Set down each line of the listing exactly as it reads.

**TASK MATERIAL:**
◇ ◇ ◇ ◇

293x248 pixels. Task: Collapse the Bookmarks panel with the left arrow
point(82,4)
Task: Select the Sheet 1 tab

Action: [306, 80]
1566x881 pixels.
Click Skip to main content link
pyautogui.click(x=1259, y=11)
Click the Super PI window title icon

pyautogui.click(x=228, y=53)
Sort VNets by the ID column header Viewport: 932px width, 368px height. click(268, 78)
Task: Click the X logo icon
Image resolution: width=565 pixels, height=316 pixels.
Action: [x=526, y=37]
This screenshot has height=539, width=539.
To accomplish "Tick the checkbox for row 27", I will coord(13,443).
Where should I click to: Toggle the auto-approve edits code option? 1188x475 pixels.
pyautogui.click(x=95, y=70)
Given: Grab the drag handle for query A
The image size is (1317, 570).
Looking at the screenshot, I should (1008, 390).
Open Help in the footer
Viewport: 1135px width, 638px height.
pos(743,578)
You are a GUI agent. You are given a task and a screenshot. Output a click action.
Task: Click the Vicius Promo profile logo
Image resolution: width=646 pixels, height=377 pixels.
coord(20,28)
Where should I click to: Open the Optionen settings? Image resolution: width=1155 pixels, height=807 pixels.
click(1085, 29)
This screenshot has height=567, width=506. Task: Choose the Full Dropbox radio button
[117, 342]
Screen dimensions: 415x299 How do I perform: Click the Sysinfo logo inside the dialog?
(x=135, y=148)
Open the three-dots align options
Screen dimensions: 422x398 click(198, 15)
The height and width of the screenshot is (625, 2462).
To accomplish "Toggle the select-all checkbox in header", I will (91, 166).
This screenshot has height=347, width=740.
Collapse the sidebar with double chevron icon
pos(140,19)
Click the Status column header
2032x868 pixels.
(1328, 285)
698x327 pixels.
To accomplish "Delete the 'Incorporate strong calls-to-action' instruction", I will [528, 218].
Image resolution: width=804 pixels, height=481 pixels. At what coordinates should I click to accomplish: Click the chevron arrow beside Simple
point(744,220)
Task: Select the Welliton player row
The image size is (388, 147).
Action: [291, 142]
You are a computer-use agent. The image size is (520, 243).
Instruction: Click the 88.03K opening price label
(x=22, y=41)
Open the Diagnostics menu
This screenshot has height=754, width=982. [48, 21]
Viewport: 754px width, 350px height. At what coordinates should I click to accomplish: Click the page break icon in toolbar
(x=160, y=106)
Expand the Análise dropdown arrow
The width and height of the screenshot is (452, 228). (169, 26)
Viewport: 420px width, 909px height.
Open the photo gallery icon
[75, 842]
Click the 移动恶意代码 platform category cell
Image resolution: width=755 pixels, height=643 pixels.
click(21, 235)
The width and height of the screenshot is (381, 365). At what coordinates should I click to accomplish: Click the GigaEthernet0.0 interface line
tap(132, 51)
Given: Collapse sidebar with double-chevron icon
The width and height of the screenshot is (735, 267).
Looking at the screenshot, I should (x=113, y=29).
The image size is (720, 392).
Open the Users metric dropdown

◇ ◇ ◇ ◇

**ANSWER BOX:**
293x248 pixels. Task: Collapse the Bookmarks panel with the left arrow
point(82,4)
Task: Select the Sheet 1 tab

Action: [306, 80]
1566x881 pixels.
Click Skip to main content link
pyautogui.click(x=1259, y=11)
Click the Super PI window title icon

pyautogui.click(x=228, y=53)
Sort VNets by the ID column header Viewport: 932px width, 368px height. click(268, 78)
Task: Click the X logo icon
Image resolution: width=565 pixels, height=316 pixels.
Action: [x=526, y=37]
This screenshot has height=539, width=539.
To accomplish "Tick the checkbox for row 27", I will coord(13,443).
Where should I click to: Toggle the auto-approve edits code option? 1188x475 pixels.
pyautogui.click(x=95, y=70)
Given: Grab the drag handle for query A
The image size is (1317, 570).
Looking at the screenshot, I should (1008, 390).
Open Help in the footer
Viewport: 1135px width, 638px height.
pos(743,578)
You are a GUI agent. You are given a task and a screenshot. Output a click action.
Task: Click the Vicius Promo profile logo
Image resolution: width=646 pixels, height=377 pixels.
coord(20,28)
Where should I click to: Open the Optionen settings? Image resolution: width=1155 pixels, height=807 pixels.
click(1085, 29)
This screenshot has height=567, width=506. Task: Choose the Full Dropbox radio button
[117, 342]
Screen dimensions: 415x299 How do I perform: Click the Sysinfo logo inside the dialog?
(x=135, y=148)
Open the three-dots align options
Screen dimensions: 422x398 click(198, 15)
The height and width of the screenshot is (625, 2462).
To accomplish "Toggle the select-all checkbox in header", I will (91, 166).
This screenshot has height=347, width=740.
Collapse the sidebar with double chevron icon
pos(140,19)
Click the Status column header
2032x868 pixels.
(1328, 285)
698x327 pixels.
To accomplish "Delete the 'Incorporate strong calls-to-action' instruction", I will [528, 218].
Image resolution: width=804 pixels, height=481 pixels. At what coordinates should I click to accomplish: Click the chevron arrow beside Simple
point(744,220)
Task: Select the Welliton player row
The image size is (388, 147).
Action: [291, 142]
You are a computer-use agent. The image size is (520, 243).
Instruction: Click the 88.03K opening price label
(x=22, y=41)
Open the Diagnostics menu
This screenshot has height=754, width=982. [48, 21]
Viewport: 754px width, 350px height. At what coordinates should I click to accomplish: Click the page break icon in toolbar
(x=160, y=106)
Expand the Análise dropdown arrow
The width and height of the screenshot is (452, 228). (169, 26)
Viewport: 420px width, 909px height.
Open the photo gallery icon
[75, 842]
Click the 移动恶意代码 platform category cell
Image resolution: width=755 pixels, height=643 pixels.
click(21, 235)
The width and height of the screenshot is (381, 365). At what coordinates should I click to accomplish: Click the GigaEthernet0.0 interface line
tap(132, 51)
Given: Collapse sidebar with double-chevron icon
The width and height of the screenshot is (735, 267).
Looking at the screenshot, I should (x=113, y=29).
The image size is (720, 392).
Open the Users metric dropdown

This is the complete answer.